For the investigation of angiogenesis and inflammation within the callus tissue, additional longitudinal tissue sections were cut for immunohistochemical analyses. For the immunohistochemical detection of microvessels, sections were stained with a monoclonal rat anti-mouse antibody against the endothelial cell marker CD31 (1:100; Abcam, Cambridge, UK). For detecting mature microvessels with a α-smooth muscle actin (SMA) cell layer, the sections were additionally stained with a polyclonal rabbit anti-mouse α-SMA antibody (1:100, Abcam). Cell nuclei were stained with Hoechst 33342 (2 µg/mL; Sigma-Aldrich, Taufkirchen, Germany). In 1-, 2- and 3-week specimens, one HPF (400 × magnification) was placed in a standardized manner in the central region of the callus (former fracture gap), while five additional HPFs were placed at each site within the periosteal region of the callus. Due to the reduced size of the callus at 4 and 5 weeks, only three additional HPFs were placed at each site within the periosteal region of the callus (Figs. 2a and b). The number of CD31-positive endothelial cells and the fraction of mature α-SMA-positive microvessels (%) within each HPF was counted and the mean for each specimen was determined.

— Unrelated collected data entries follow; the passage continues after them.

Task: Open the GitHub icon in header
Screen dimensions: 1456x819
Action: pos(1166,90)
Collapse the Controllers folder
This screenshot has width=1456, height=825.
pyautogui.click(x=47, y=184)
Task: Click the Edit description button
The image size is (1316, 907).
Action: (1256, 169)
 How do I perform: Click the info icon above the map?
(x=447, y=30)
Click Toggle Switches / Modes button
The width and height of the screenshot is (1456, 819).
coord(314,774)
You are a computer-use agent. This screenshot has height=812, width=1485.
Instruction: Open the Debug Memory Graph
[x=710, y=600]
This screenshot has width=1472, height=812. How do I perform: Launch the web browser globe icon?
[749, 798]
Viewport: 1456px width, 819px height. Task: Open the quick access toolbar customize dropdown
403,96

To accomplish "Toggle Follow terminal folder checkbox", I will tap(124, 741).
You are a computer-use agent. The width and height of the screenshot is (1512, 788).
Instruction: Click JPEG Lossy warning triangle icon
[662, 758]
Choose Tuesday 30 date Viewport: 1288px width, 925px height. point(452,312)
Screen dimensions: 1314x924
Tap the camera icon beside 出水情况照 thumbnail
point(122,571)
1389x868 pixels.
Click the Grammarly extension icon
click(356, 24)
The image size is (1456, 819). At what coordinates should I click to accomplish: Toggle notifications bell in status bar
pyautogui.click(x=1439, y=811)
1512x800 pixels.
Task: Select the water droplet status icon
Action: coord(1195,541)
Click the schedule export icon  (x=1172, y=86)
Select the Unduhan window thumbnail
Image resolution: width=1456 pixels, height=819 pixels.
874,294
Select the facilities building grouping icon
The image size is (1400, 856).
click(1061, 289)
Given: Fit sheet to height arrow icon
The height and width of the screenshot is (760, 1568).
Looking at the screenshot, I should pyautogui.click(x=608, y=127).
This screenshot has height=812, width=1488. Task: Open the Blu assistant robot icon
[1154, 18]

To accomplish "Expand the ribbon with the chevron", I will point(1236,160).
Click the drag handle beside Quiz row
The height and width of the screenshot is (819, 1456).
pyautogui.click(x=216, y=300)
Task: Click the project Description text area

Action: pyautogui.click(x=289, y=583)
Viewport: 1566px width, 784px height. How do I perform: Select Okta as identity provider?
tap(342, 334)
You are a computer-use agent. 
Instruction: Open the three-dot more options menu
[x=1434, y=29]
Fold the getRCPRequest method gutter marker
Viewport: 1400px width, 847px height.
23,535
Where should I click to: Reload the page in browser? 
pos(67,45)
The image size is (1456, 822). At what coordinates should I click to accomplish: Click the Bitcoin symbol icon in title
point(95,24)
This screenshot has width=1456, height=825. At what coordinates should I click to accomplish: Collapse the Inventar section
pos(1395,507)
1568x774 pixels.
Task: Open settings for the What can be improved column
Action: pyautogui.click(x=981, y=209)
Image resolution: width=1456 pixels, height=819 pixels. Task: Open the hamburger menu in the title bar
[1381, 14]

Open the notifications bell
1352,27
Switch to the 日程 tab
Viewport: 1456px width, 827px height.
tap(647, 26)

For the analysis of the inflammatory response within the callus tissue, the neutrophilic granulocyte marker myeloperoxidase (MPO) and the macrophage marker CD68 were detected. For this purpose, sections were stained with a polyclonal rabbit anti-mouse antibody against MPO (1:100; Abcam) and a polyclonal rabbit anti-mouse antibody against CD68 (1:200; Abcam). The number of MPO-positive granulocytes and CD68-positive macrophages was determined in a standardized manner according to the analysis of microvessels.

Statistics

All data are given as means ± standard error of the mean (SEM). After proving the assumption for normal distribution (Kolmogorov–Smirnov test) and equal variance (F-test), comparisons between the two experimental groups were performed by an unpaired Student´s t-test. For non-parametrical data, a Mann–Whitney U-test was used. Statistics were performed using the SigmaPlot 13.0 software (Systat Software GmbH, Erkrath, Germany). A p-value < 0.05 was defined to indicate significant differences.